• _Texto selecionado_:
-------

No Corinthians não era diferente.Por lá passaram grandes médicos,o mais conhecido e simpático e meu amigo do peito Dr.Osmar de Oliveira, que além de médico é jornalista e dos bons.Uma bagagem invejável,uma clareza naquilo que fala e escreve.Um dos únicos profissionais que trabalhou nas 5 grandes rêdes de televisão do País.

Mas, meu assunto é com respeito ao antecessor de Osmar.O folclórico e ingênuo Dr.Orlando Plantullo.Filho de italianos,bom caráter,incapaz de uma palavra mais carregada a quem quer que fosse.Bonachão e querido por todos,principalmente pelos jogadores.Era compadre de Roberto Rivelino.

O ano de 1969.O Corinthians está embarcando para mais um jogo do extinto “Robertão”, vai para Recife.Sábado 4 horas da tarde o embarque.Todos no Aeroporto de Congonhas, e Orlando sempre afobado chega atrasado para viajar e num leve toque de mãos,fila um bilhete de Loteria Federal que estava no bolso de seu paletó.

-------

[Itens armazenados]
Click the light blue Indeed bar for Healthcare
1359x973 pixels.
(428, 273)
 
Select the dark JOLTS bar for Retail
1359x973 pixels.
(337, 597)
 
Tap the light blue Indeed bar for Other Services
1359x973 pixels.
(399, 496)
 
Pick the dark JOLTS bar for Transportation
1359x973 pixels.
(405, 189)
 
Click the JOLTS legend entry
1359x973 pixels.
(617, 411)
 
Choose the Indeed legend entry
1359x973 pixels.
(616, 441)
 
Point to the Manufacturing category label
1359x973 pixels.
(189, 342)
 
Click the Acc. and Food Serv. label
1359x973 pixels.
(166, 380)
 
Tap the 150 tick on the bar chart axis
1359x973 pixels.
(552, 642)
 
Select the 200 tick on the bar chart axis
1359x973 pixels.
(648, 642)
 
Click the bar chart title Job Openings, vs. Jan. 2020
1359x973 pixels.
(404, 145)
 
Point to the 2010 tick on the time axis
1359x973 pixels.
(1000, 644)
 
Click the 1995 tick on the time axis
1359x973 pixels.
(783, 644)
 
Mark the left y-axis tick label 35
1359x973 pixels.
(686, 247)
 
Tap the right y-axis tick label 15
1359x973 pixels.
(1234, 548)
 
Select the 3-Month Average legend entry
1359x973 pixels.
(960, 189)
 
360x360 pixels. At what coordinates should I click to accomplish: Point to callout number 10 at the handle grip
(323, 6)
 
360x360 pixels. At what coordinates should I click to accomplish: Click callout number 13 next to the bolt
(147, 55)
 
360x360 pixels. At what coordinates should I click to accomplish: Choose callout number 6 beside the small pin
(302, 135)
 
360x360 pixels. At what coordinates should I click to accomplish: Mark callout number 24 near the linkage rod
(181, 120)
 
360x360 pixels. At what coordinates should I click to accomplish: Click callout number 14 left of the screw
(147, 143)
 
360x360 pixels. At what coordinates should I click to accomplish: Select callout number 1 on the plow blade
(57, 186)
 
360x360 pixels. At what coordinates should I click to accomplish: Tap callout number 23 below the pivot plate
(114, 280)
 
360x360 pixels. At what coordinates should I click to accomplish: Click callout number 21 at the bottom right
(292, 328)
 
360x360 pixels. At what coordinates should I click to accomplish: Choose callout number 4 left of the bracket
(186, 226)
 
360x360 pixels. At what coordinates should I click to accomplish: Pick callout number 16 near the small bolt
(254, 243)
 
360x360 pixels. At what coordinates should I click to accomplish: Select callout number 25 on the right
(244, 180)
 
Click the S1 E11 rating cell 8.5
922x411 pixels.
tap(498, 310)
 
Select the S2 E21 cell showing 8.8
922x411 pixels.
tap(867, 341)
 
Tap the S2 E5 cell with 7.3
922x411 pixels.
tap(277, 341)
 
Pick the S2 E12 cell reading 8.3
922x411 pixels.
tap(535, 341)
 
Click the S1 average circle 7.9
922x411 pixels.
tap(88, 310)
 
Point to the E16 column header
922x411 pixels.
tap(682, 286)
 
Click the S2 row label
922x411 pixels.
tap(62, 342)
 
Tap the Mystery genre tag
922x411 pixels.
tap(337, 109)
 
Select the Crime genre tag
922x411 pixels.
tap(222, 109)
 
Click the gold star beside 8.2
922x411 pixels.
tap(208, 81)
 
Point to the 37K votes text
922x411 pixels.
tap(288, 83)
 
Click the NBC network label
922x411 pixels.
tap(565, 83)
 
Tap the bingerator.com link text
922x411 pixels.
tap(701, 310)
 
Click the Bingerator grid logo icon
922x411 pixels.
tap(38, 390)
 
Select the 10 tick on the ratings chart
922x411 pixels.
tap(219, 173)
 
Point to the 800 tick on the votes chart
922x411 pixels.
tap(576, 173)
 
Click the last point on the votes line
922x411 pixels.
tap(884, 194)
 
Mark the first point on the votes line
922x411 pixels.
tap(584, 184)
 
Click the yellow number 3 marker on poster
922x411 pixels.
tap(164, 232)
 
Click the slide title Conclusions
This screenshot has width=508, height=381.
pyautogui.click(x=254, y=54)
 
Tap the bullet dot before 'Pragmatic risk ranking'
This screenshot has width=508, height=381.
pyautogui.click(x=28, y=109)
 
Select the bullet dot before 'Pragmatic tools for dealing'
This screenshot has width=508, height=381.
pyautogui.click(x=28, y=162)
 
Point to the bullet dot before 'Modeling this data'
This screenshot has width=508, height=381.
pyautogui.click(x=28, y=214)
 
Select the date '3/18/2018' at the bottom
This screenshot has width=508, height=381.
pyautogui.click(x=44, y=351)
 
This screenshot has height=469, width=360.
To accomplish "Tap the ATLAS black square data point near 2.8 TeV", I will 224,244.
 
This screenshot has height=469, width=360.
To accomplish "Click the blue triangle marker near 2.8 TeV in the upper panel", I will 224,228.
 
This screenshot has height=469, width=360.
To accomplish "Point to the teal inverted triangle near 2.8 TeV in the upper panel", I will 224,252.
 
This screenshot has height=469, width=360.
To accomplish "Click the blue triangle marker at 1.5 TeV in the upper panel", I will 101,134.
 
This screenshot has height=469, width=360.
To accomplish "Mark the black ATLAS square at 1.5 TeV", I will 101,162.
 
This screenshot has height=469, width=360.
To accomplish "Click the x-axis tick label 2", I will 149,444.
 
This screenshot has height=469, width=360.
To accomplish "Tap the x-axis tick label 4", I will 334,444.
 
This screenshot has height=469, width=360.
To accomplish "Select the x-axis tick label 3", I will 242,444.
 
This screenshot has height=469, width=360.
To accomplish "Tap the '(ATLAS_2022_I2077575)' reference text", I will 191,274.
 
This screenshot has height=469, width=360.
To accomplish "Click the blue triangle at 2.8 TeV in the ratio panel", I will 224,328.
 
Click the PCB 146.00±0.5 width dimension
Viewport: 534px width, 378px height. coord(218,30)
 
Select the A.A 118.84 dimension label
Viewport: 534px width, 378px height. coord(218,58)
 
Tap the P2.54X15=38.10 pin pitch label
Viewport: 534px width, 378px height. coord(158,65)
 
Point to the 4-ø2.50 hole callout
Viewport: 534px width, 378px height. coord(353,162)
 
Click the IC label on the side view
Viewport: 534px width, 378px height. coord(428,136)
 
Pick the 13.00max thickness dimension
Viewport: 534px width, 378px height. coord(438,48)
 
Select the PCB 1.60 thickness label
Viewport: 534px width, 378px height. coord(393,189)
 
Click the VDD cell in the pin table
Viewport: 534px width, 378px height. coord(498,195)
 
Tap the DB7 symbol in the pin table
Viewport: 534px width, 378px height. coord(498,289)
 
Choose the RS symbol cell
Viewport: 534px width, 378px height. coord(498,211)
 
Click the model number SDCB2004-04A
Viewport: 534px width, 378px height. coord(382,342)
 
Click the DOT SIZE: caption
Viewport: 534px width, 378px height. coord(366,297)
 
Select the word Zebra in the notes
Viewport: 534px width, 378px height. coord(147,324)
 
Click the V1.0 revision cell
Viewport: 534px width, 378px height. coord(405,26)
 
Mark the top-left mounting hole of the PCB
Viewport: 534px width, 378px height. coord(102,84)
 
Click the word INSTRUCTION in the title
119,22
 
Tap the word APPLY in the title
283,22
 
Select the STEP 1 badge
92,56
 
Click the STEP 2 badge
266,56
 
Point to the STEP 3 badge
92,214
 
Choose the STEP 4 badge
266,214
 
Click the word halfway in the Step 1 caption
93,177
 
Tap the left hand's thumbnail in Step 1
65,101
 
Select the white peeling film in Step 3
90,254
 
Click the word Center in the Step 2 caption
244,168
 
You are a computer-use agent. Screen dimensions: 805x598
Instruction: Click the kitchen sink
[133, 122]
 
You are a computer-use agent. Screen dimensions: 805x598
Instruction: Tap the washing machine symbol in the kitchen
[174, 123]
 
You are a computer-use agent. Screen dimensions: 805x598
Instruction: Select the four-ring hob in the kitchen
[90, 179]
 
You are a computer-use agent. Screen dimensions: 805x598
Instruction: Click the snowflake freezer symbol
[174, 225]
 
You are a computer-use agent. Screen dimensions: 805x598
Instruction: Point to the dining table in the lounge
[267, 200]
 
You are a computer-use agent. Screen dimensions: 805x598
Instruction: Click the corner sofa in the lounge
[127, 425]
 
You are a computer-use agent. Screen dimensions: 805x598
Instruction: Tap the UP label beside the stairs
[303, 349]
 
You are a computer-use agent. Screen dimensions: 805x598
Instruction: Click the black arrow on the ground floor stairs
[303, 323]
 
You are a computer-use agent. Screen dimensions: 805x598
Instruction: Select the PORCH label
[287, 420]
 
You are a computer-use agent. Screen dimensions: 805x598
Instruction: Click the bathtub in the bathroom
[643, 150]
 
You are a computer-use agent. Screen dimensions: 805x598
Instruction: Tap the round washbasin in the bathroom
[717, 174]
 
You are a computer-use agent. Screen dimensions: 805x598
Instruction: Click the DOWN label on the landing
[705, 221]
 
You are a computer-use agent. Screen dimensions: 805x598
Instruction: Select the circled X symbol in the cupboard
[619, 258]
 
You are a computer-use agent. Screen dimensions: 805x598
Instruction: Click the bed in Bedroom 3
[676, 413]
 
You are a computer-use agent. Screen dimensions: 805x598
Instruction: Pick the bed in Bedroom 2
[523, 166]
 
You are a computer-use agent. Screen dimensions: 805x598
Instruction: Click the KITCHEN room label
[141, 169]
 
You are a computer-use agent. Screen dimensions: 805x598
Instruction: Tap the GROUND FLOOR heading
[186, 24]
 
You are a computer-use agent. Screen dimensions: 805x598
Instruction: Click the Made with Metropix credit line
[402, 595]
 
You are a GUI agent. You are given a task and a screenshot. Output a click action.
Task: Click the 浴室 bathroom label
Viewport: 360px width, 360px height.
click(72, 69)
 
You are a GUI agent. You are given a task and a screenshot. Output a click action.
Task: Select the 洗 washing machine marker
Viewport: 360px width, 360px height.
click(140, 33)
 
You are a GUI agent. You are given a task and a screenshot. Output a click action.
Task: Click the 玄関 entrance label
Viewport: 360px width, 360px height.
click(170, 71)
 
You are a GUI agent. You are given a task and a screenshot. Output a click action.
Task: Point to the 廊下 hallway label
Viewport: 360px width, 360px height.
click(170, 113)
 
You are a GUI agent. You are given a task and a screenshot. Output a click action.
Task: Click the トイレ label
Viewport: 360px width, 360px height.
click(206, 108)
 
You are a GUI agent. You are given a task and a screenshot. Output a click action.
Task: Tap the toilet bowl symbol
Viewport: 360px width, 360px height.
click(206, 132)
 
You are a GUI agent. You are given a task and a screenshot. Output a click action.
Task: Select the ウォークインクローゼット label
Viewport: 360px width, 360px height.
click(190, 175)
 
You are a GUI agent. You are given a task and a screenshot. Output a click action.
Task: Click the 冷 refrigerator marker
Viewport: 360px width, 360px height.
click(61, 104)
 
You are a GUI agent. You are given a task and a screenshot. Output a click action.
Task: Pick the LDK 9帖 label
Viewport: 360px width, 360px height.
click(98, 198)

-------

• _Instrução_:
Segundo o texto selecionado, de quem o Dr. Orlando Plantullo era compadre? Os registros foram tirados de outra fonte.

• _Resposta da tarefa_:
De Roberto Rivelino.